→ Task to complete
Please repeat, from the entries that follow, the lines from the one containing "Click the cut features scissors icon" through the one containing "Click the Advanced Options toolbar icon" exactly, adding nothing.

→ Available records
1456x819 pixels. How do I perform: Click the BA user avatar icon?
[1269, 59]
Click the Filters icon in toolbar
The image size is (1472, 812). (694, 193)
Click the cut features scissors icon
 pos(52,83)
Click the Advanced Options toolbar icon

...

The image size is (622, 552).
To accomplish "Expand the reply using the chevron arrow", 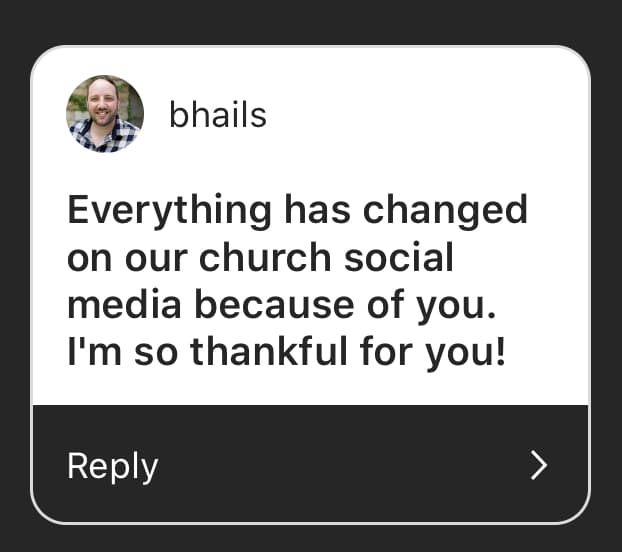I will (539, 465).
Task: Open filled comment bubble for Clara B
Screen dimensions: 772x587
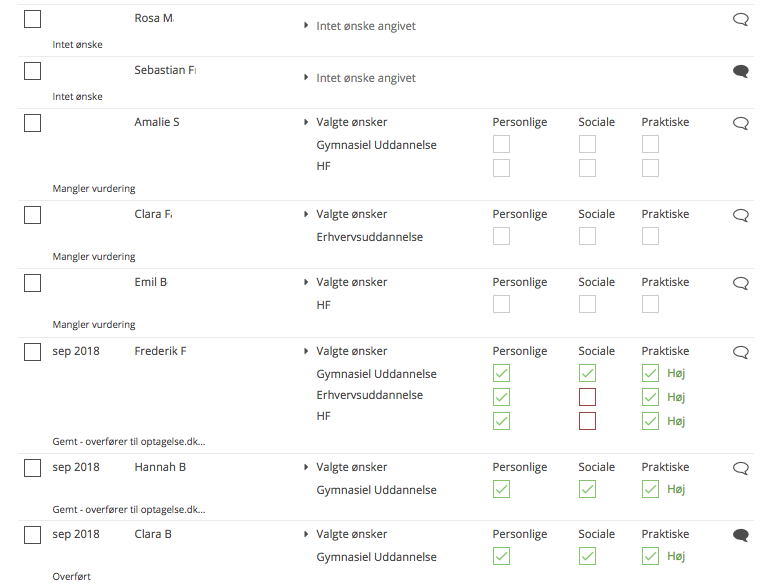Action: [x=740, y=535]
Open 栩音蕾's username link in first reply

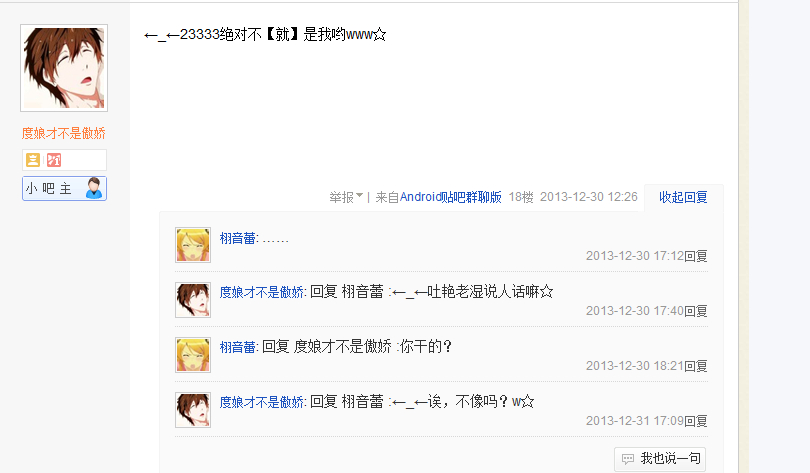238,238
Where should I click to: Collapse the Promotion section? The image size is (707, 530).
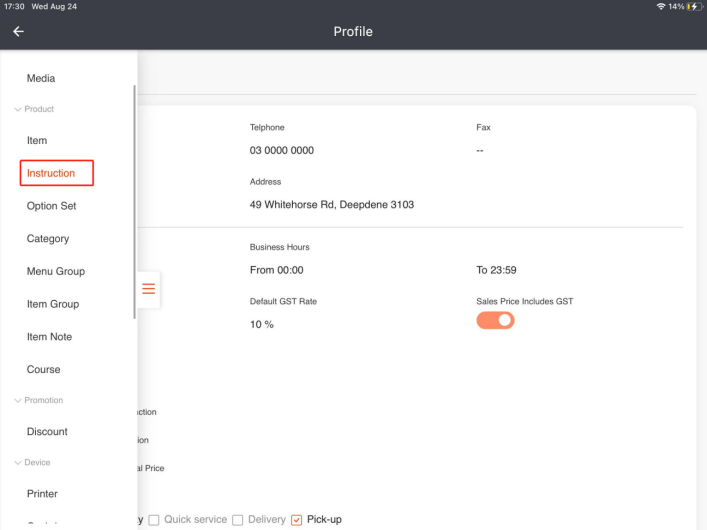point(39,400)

==

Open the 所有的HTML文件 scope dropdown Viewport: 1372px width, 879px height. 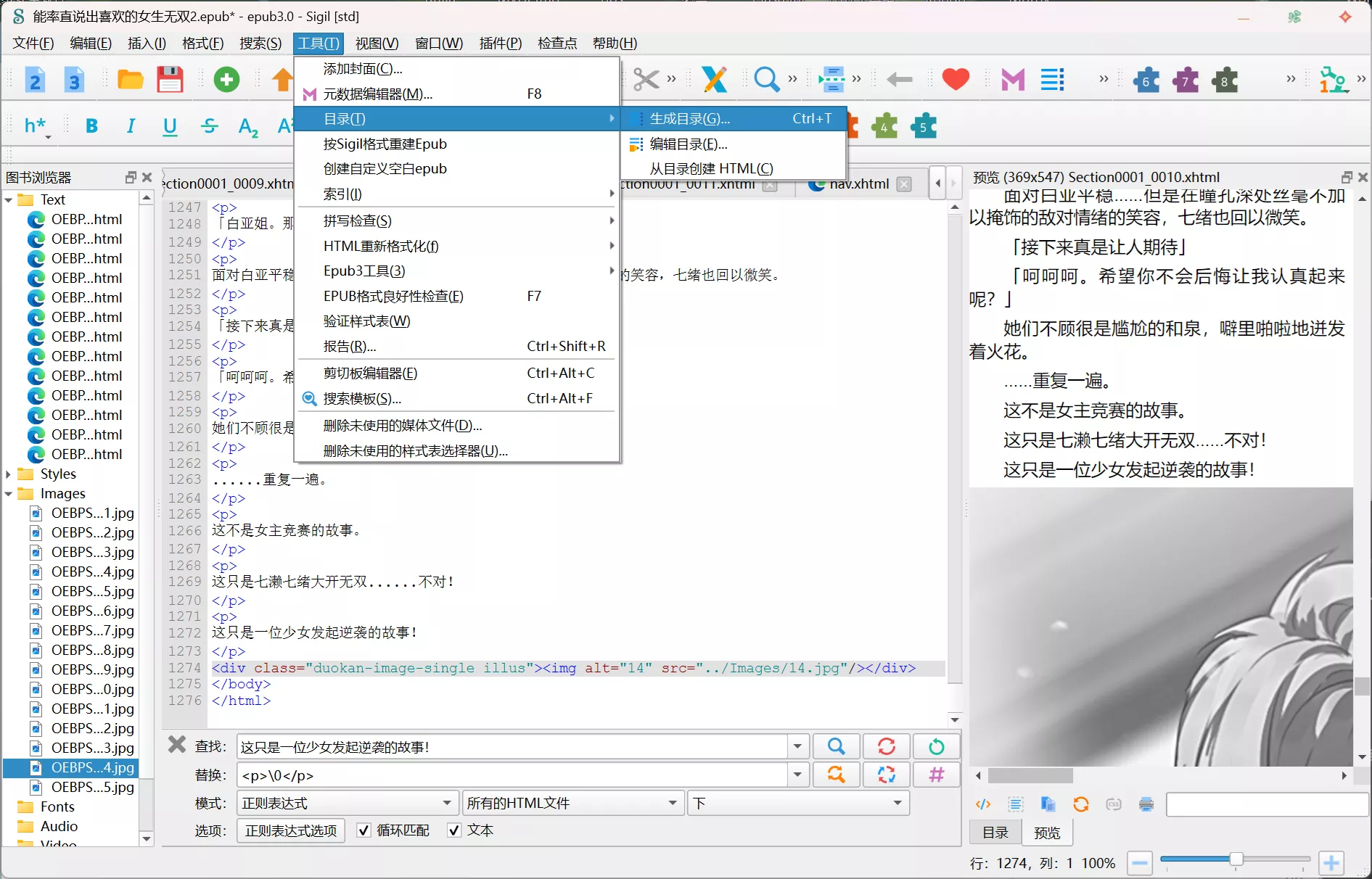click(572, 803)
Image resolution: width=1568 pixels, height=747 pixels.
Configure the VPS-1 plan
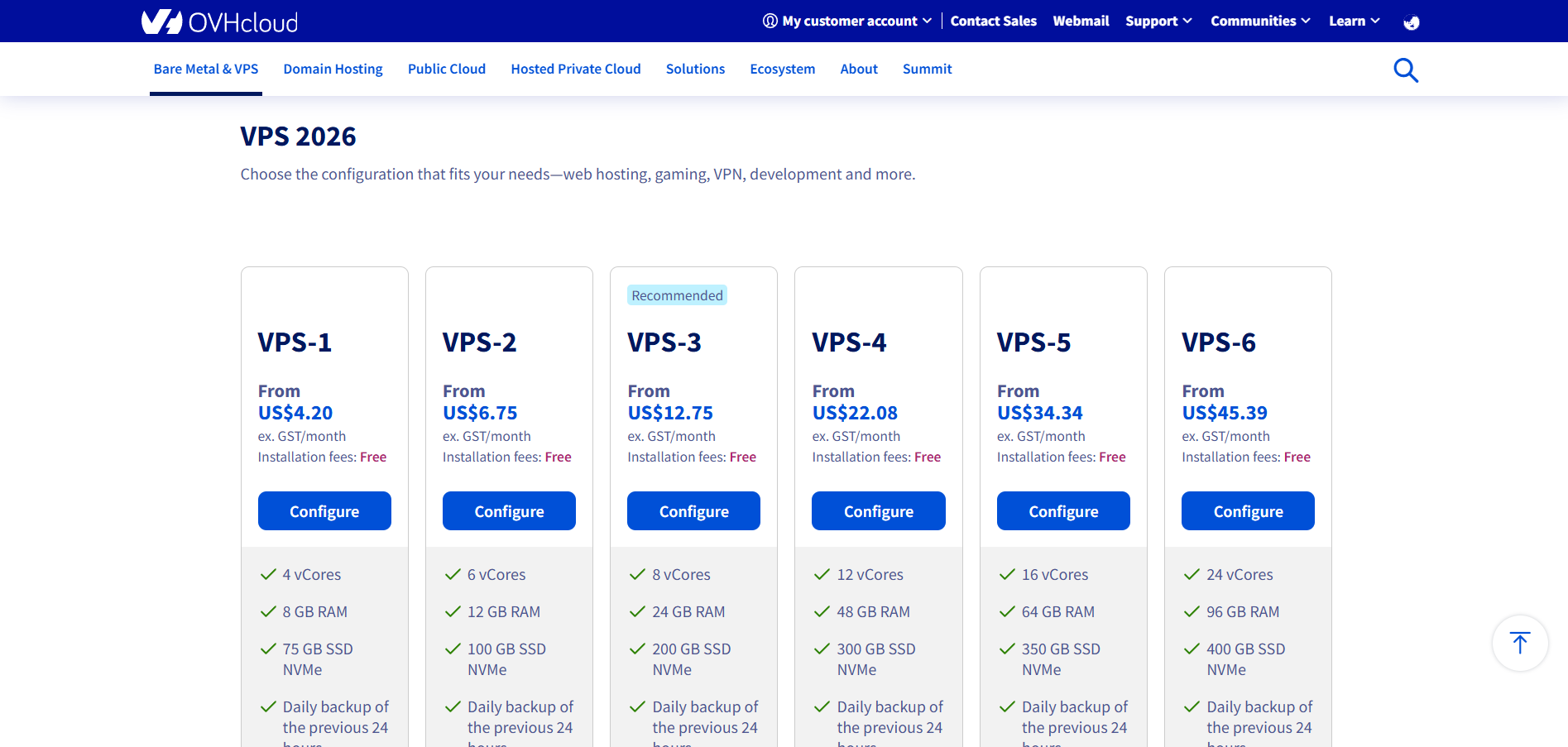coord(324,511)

→ Exercise answer
Click the cut features scissors icon
 pos(52,83)
Click the Advanced Options toolbar icon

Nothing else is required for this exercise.